L’exposé des grandes lignes de la politique générale de son gouvernement ayant été fait «30 jours après sa nomination», comme le stipule la loi fondamentale, Christophe Dabiré revient donc à la charge pour faire un diagnostic sans complaisance d’un Burkina, assailli de toutes parts par des «individus armés non identifiés». Le pays est en guerre contre un ennemi inconnu depuis maintenant trois ans et de toute évidence, la préoccupante situation sécuritaire, marquée par les attaques terroristes, sera le plat de résistance du premier discours du genre du chef du gouvernement.

Dans sa feuille de route dévoilée en février devant les députés, le Premier ministre signifiait clairement que la paix et la sécurité sont des conditions indispensables à la mise en œuvre d’un programme de développement. Il s’était donc engagé à apporter des réponses «vigoureuses et diligentes» à la sécurisation du territoire national. Si le front de l’Est, où les attaques étaient quasi-quotidiennes, semble visiblement connaître une accalmie avec l’opération «Otapuanu», ce n’est pas le cas dans la Boucle du Mouhoun, le Centre-Nord, le Nord et le Sahel. C’est en somme un tableau quelque peu assombri par les assassinats, enlèvements, affrontements communautaires, destructions d’édifices publics, privés et confessionnels, mettant en péril la paix et la sécurité des personnes et des biens dans plusieurs parties du pays, que le Premier ministre dépeindra à l’Hémicycle.

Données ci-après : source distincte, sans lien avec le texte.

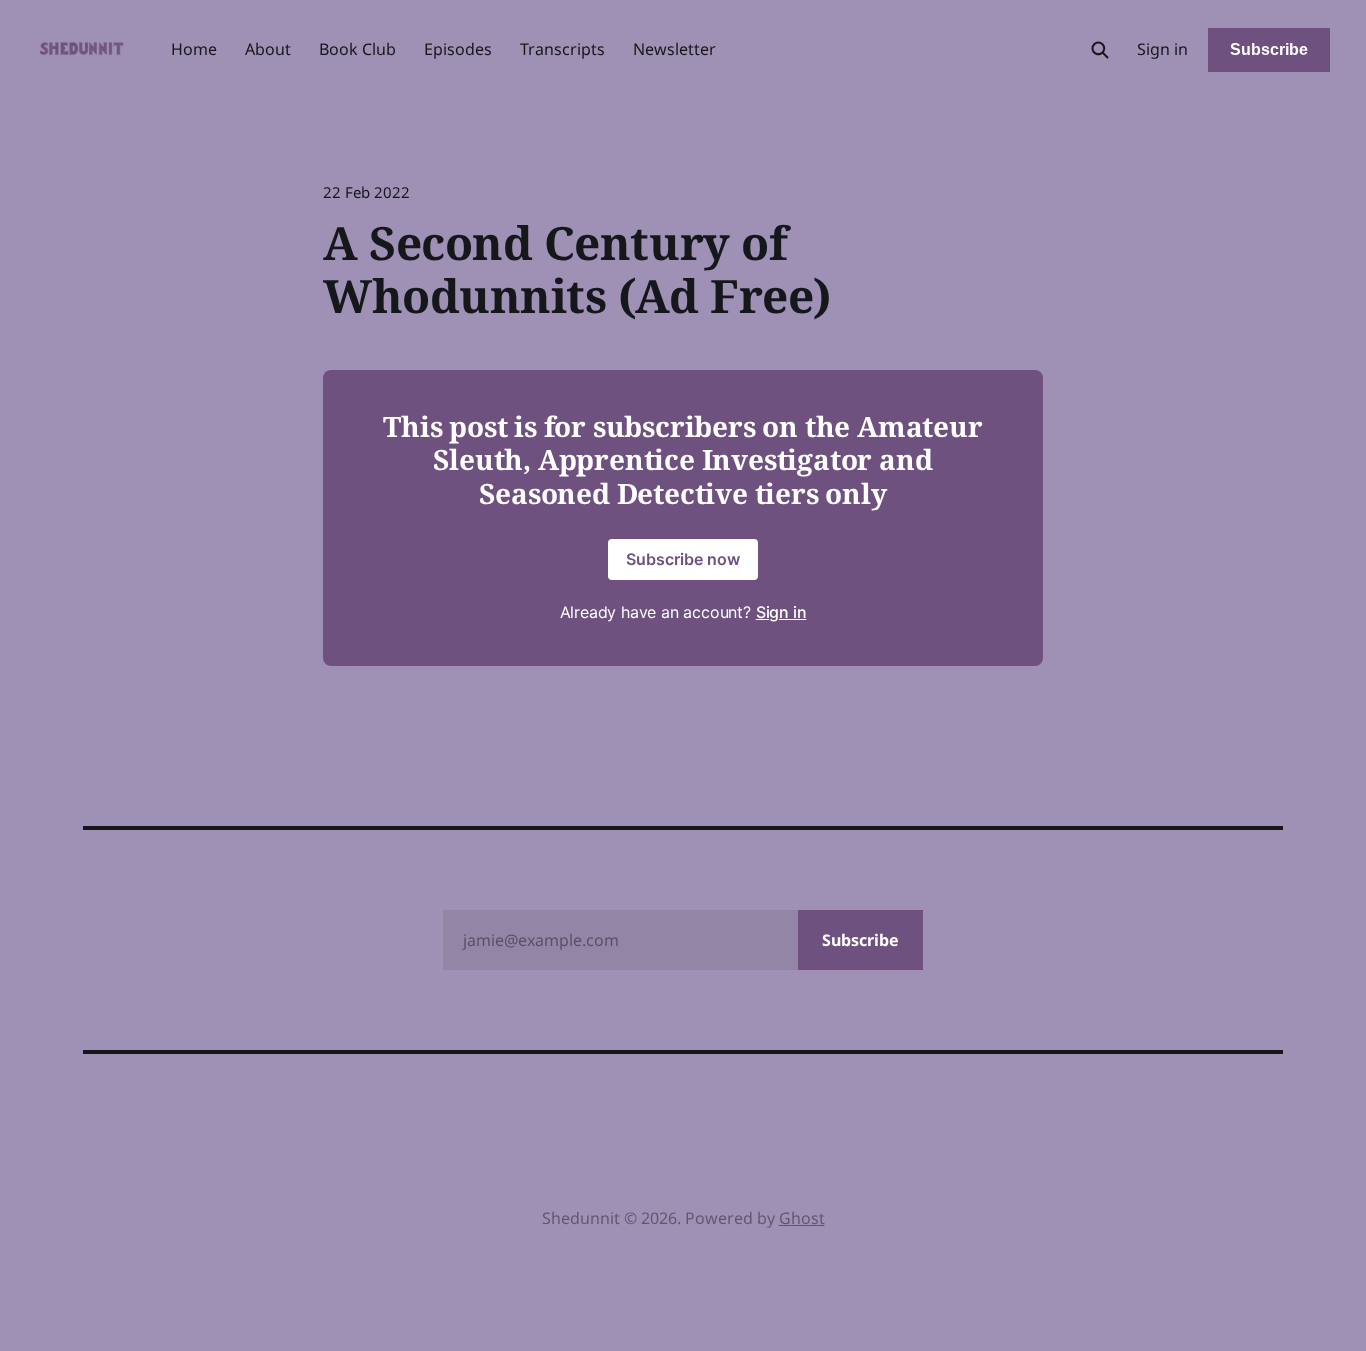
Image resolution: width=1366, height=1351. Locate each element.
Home (194, 49)
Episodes (458, 49)
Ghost (802, 1218)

Convaincu comme Thomas Sankara, que «notre peuple uni et mobilisé constitue une force inébranlable, une puissance capable de prendre en main son propre destin», Christophe Dabiré devra appeler les Burkinabè au dialogue, à l’union sacrée dans un contexte national également caractérisé par une fronde sociale toujours en ébullition. Après la «baisse de la tension» au Ministère de l’Economie, des Finances et du Développement (MINEFID), de nombreux partenaires sociaux du gouvernement, notamment les greffiers, les avocats, les GSP, le personnel des ministères en charge de l’éducation et de la santé ont recommencé à donner de la voix. Tous exigent de l’équipe gouvernementale, qu’elle mette la main à la poche pour satisfaire leurs revendications. Alors que la situation sécuritaire fragile du pays ne facilite déjà pas la tâche aux gouvernants.

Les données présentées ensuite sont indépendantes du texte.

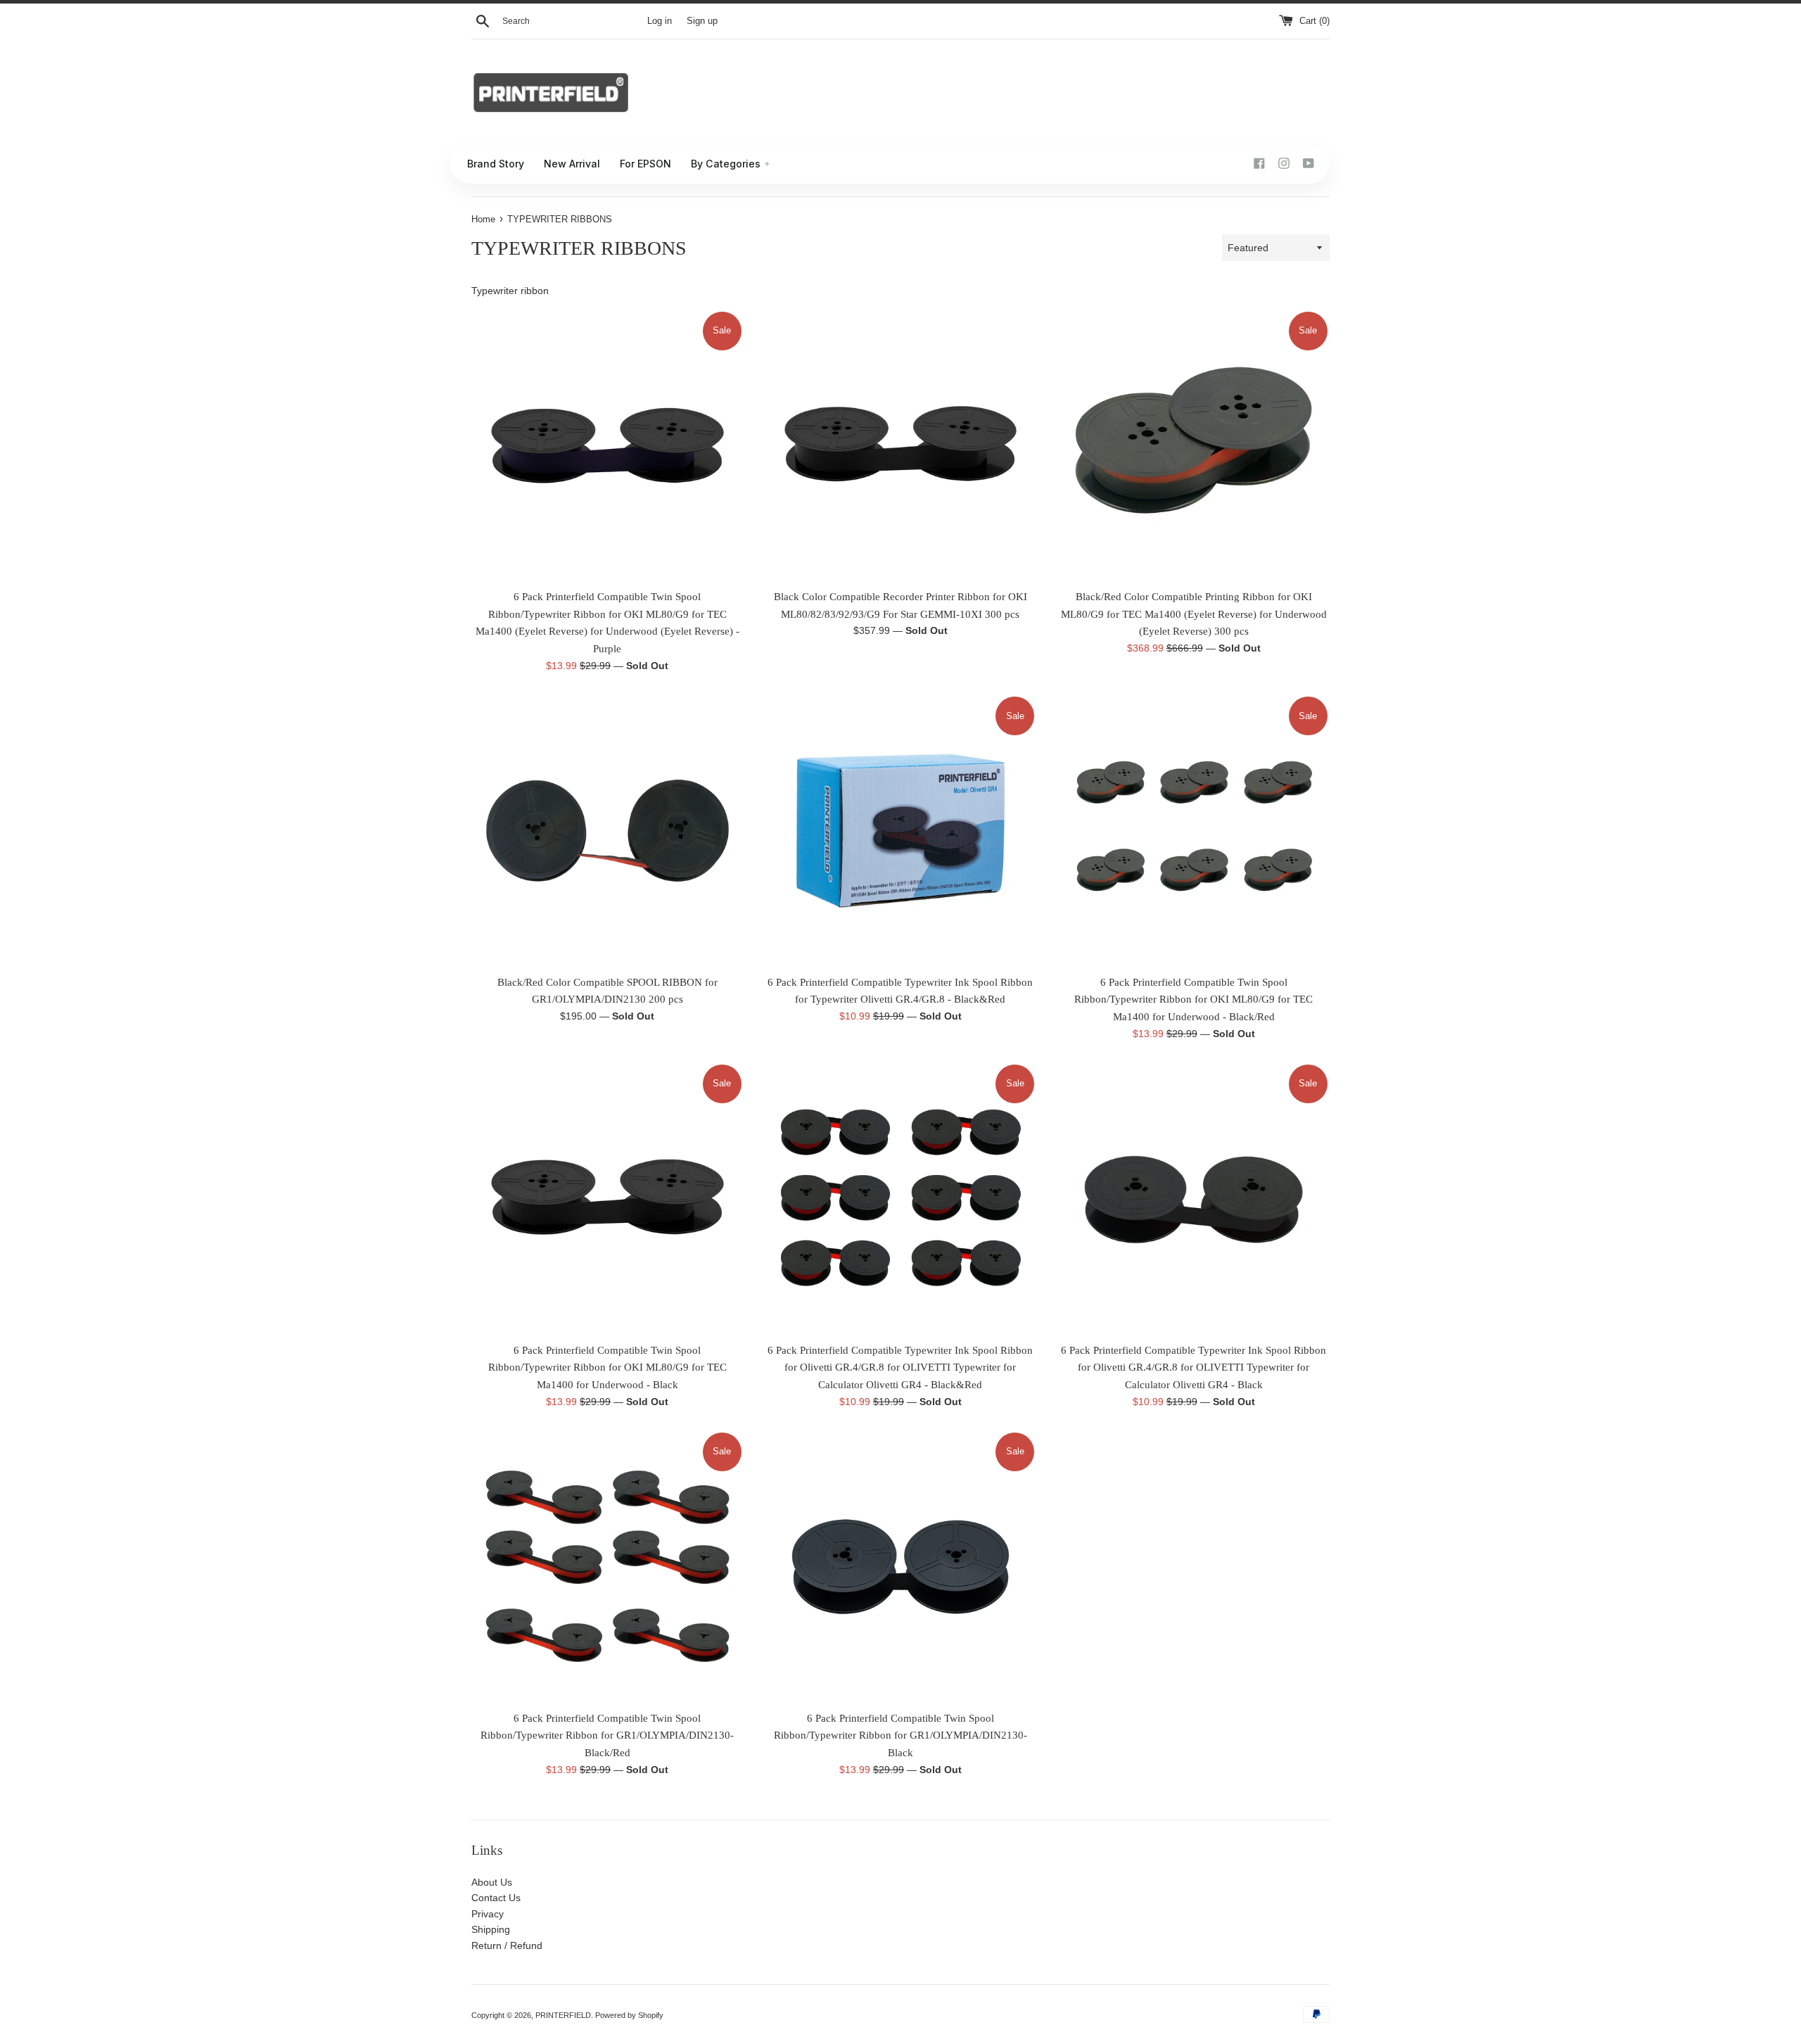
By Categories (730, 164)
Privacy (487, 1913)
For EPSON (645, 164)
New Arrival (572, 164)
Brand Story (495, 164)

Symbole de la gravité de la situation nationale, le Premier ministre en était arrivé même à verser des larmes devant les parlementaires lors de sa DPG. Jusque-là, la mise en œuvre annoncée à compter de janvier 2019 des conclusions de la remise à plat de la rémunération des fonctionnaires, censée être la panacée aux revendications tous azimuts, n’est pas encore effective. Mais le gouvernement a rassuré que le processus, remis en cause depuis le récent accord avec les financiers, ira à son terme.

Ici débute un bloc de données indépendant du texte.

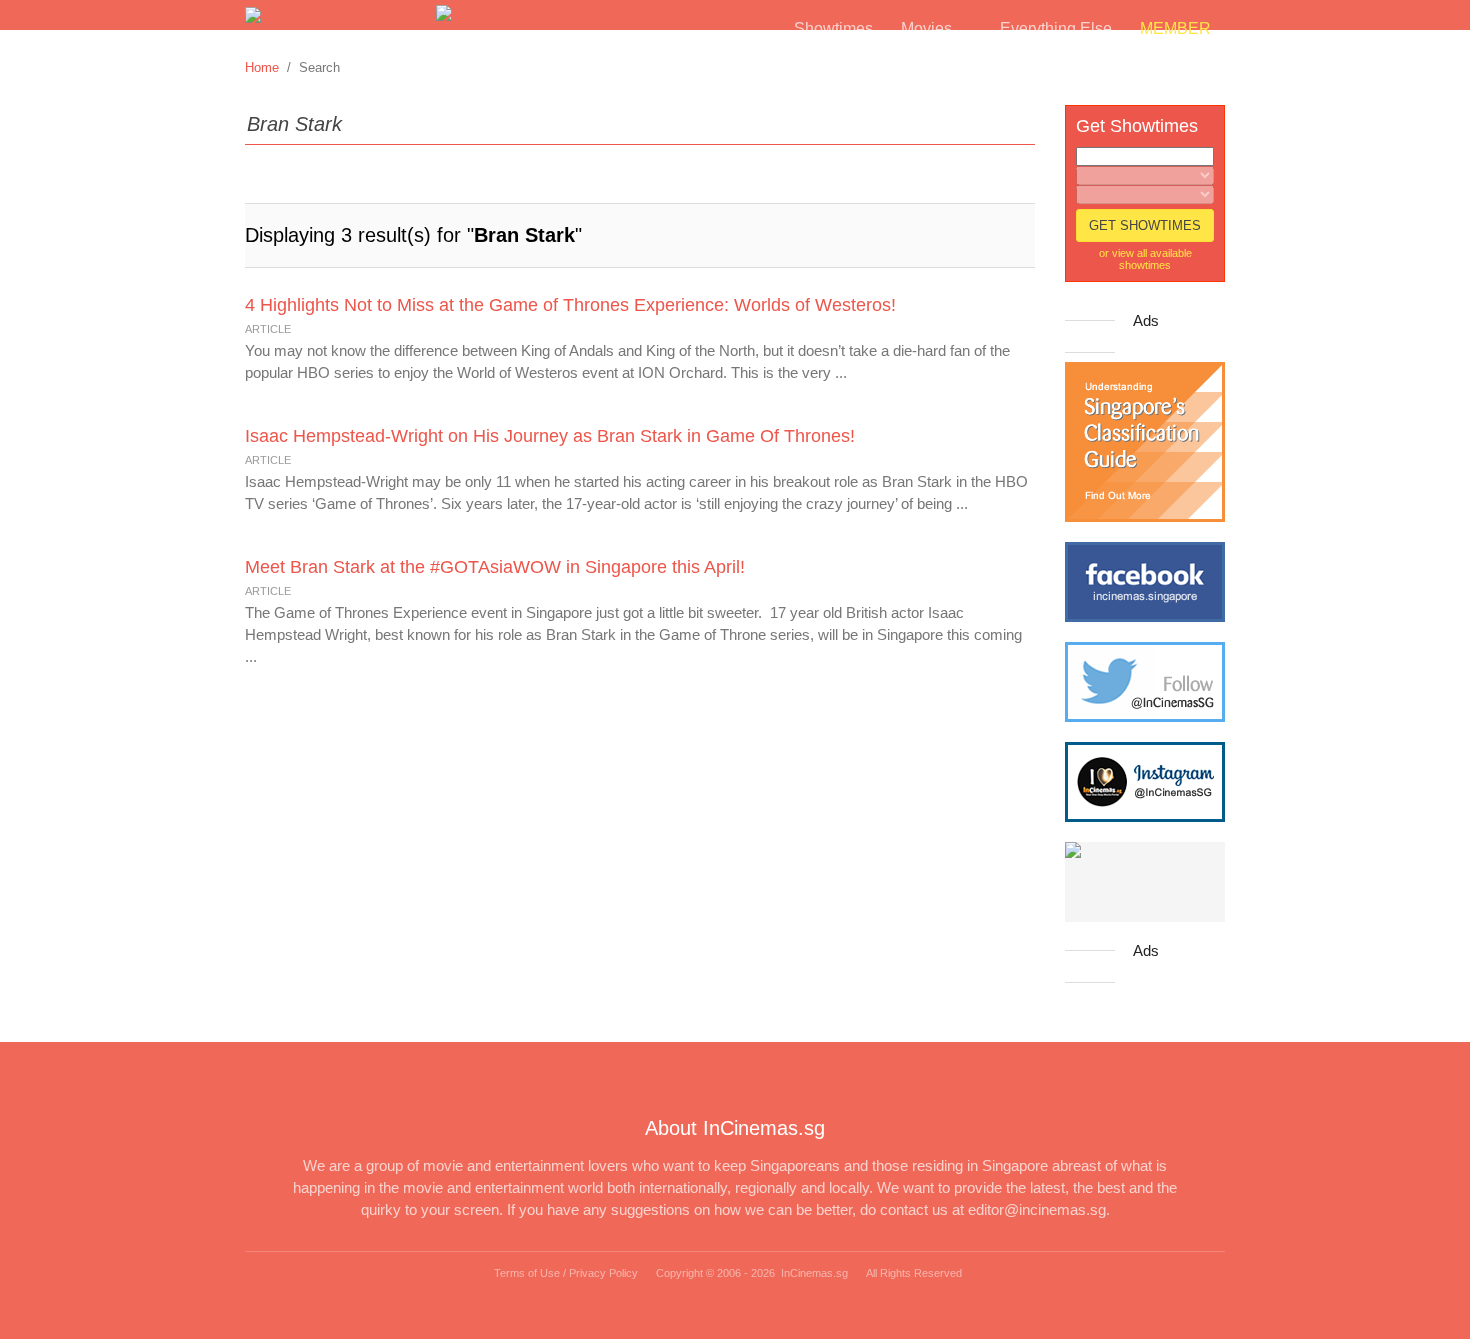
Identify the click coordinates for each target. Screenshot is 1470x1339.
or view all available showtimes (1145, 259)
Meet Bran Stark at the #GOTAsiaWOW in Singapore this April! (495, 567)
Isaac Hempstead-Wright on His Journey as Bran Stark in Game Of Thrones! (550, 436)
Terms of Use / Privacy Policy (566, 1273)
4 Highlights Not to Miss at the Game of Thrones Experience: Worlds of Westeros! (570, 305)
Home (262, 67)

Sur le «front» politique, les prémices de dialogue engagé par le gouvernement avec les différents partis politiques, témoignent de sa prédisposition et sa conviction que la réconciliation nationale serait d’un apport inestimable à la stabilité, à la paix et au développement économique du pays.

Même si les débats qui suivront le DSN ne donneront pas droit à un vote, Christophe Dabiré devra trouver des réponses aux préoccupations liées, entre autres, à la date de début effectif du dialogue, au retour des exilés et à la main tendue de l’ancien président Blaise Compaoré pour résorber la question sécuritaire. Reste aussi la question de la justice, dont les Burkinabè ont soif avec, en premier plan, le procès du putsch qui piétine depuis peu, en raison du mouvement d’humeur des avocats qui dénonçent un des dysfonctionnements sans précédent du système judiciaire.
En un mot comme en mille, c’est l’autopsie d’une nation en guerre que le Premier ministre fera aujourd’hui. Et là-dessus, son diagnostic, tout comme ses propositions à remettre le pays sur les rails, sont fortement attendus du peuple burkinabè.